Inmediatamente después de mi tomó la palabra el Dibujante, un personaje singular y de gran talento que parece nunca envejecer, que también había sido invitado a aquel aquelarre excepcional. El Dibujante transformó hábilmente su propia historia de amor en un relato de tradiciones Huarpes y misterio. Contó que hace varios años atrás tuvo una cita en Lagunas del Rosario, luego de una cena romántica a la luz de las velas (obligados porque el lugar no tenía luz eléctrica) decidieron subir al techo de la casa en la que habían cenado para ver las estrellas y continuar con la velada. Fue ahí cuando divisaron a unos 5 kilómetros lo que el Dibujante llamó «los fuegos del desierto» (prefiere la palabra desierto a secano porque la siente más apasionada), describió emocionado el fenómeno como enormes fogatas que con su danza hipnótica forman una probable pista de aterrizaje gigante, que con cada destello de luz pareciera guiar a viajeros nocturnos (¿de otro planeta?) hacia un descenso seguro en medio de la vasta extensión de arena y médanos. La pista de aterrizaje quedaría en medio del triángulo que formarían La Capilla como referente (hacia el Norte), el Medano Negro (perteneciente al Campo San Lorenzo al Sur) y la Laguna Grande (al este).

Aun sorprendidos por la historia del Dibujante pidió la palabra una Reina de mandato cumplido de la tercera edad que se encontraba a mi izquierda. Pelo oscuro tirado prolijamente hacia atrás, ropa oscura, collar de perlas, mirada profunda, voz grave. La Reina recordó su infancia en Jocolí Viejo, cuando era un paraje inhóspito, habitado por muy pocos y a muy larga distancia unos de otros. Hizo especial énfasis en describir a su abuela María. Una señora que cultivaba todo tipo de plantas en el fondo de la casa y conservaba orgullosa su acento español. En ese hogar familiar vivía la Reina con sus dos hermanas, su madre, su padre y su abuela.

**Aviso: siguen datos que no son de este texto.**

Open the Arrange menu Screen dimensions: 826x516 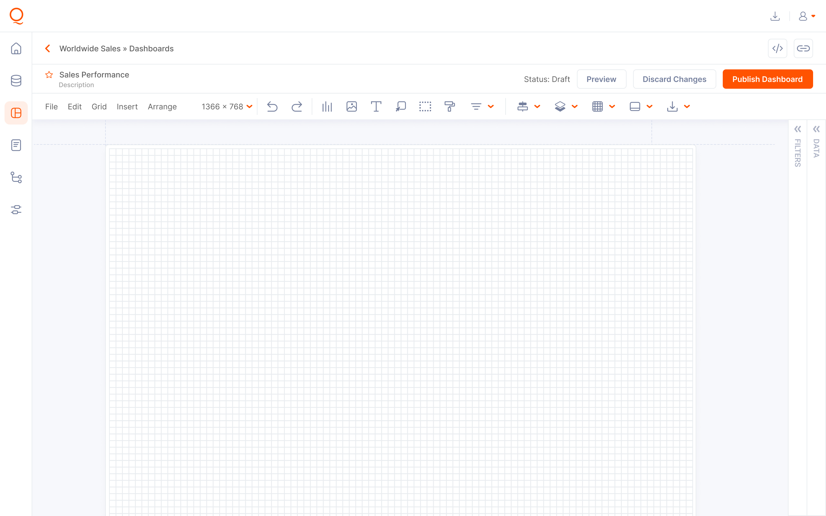point(162,106)
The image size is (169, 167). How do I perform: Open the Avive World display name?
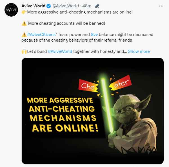[x=34, y=6]
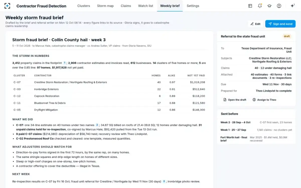Click source reference badge 3 under Next week
This screenshot has width=301, height=188.
[x=164, y=181]
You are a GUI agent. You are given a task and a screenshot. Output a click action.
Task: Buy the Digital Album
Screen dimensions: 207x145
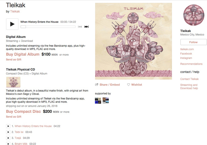click(23, 54)
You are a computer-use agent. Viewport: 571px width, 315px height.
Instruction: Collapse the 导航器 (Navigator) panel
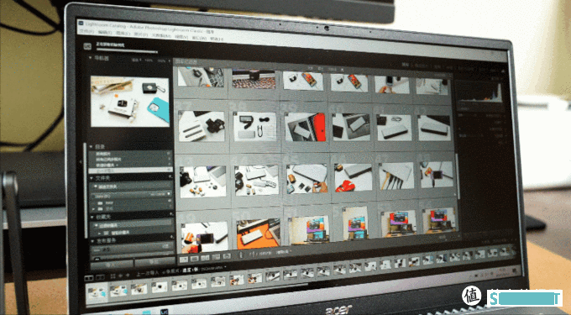[x=91, y=58]
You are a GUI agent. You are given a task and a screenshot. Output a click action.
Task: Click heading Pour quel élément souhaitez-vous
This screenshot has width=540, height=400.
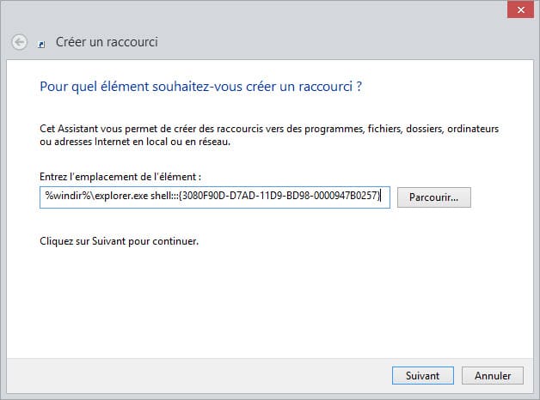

La Reina contó que durante las tardes noche de verano la familia tenía la costumbre de cenar afuera, en el amplio patio de la casa. Ella con sus hermanas preparaban la mesa mientras la abuela María cocinaba y su papá y mamá «tomaban fresco» luego de una jornada agobiante de trabajo. Hubo una noche distinta, tenebrosa. Desde lo alto de los álamos que rodeaban el extenso patio de la casa se comenzaron a escuchar ruidos de ramas moverse, luego quebrarse y golpear contra el suelo. No había viento. La familia se impacientó cuando desde las copas de los árboles se escuchan risas e insultos que parecían danzar por sus cabezas. La oscuridad de la noche hacía imposible identificar quien o quienes los hostigaban en esa noche de verano. En ese instante de confusión salió de la casa con la comida lista la abuela María armada con su humeante olla. Cuando vio el escándalo colocó con cuidado la olla en la mesa y con su acento español gritó al aire: -¡Bruja mañana ven tu por tu sal!-. Con esas palabras dio fin al conflicto, todo volvió a la normalidad, se silenciaron las ramas y los insultos. Ninguno de la familia inquirió a la abuela María y, aunque la Reina quería preguntar, conocer sobre el asunto, despejar sus dudas, al ver que los mayores no hicieron pregunta alguna ella no se animó tampoco.
A la mañana siguiente, en la casa se encontraban la Reina y sus hermanas y la abuela María en su jardín. Los padres se habían ausentado para ir a trabajar. La rutina mañera de las mujeres fue interrumpida por un llamado a la puerta, con golpes de mano se anunciaba una misteriosa mujer de unos treinta y cinco años aproximadamente, delgada, de estatura media, ojos grandes, nariz pequeña, vestida completamente de negro. Acudió a la puerta la Reina, le preguntó a quien buscaba, la visitante no emitía sonido alguno, su mirada estaba ausente. La Reina temerosa volvió a insistir preguntándole que necesitaba, pero la mujer no respondía. Fue en ese momento cuando la abuela María fue advertida de la situación por una de las hermanas de la Reina que gritó desde su jardín con su soberbio acento: ¡Niñas, dadle una bolsa de sal y se marchará!. Y así sucedió. La Reina le dio una bola de sal y la «Bruja» sin decir nada, la tomó y se marchó. Nunca supo más de ella, estaba segura que no era una vecina de Jocolí Viejo, nunca más la vio y espera nunca más volverla a ver.